### EXERCISE INPUT:
▼
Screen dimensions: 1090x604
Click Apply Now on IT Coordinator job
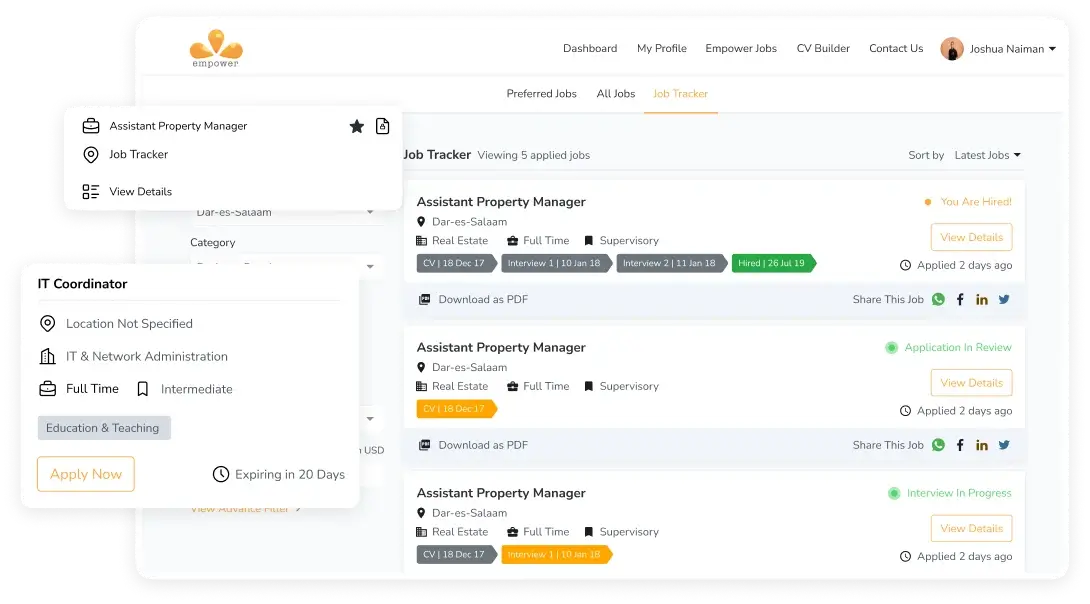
▲
▼
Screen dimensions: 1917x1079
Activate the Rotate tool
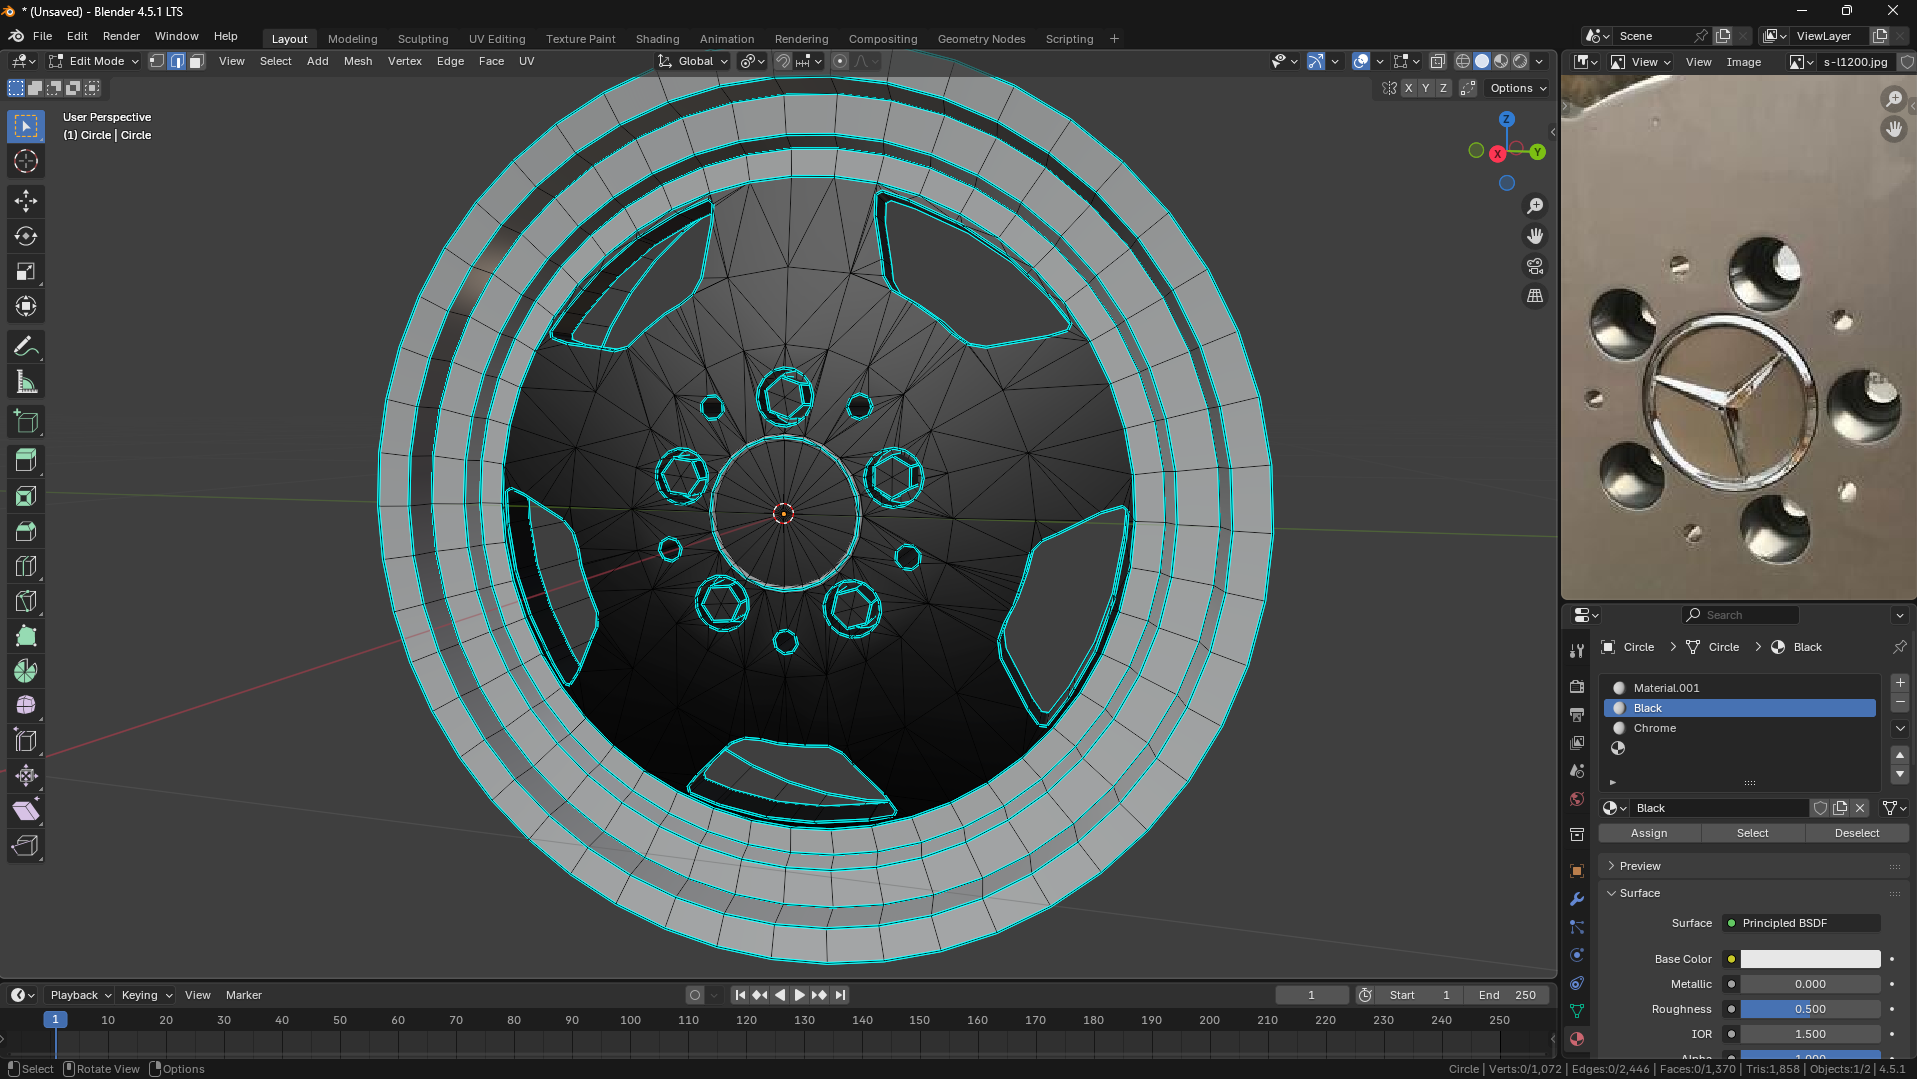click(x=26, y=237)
▲
### YOUR ASSIGNMENT:
Which of the lines above include the word "dimensions"? Copy each of them.

### ANSWER BELOW:
Screen dimensions: 1090x604
Screen dimensions: 1917x1079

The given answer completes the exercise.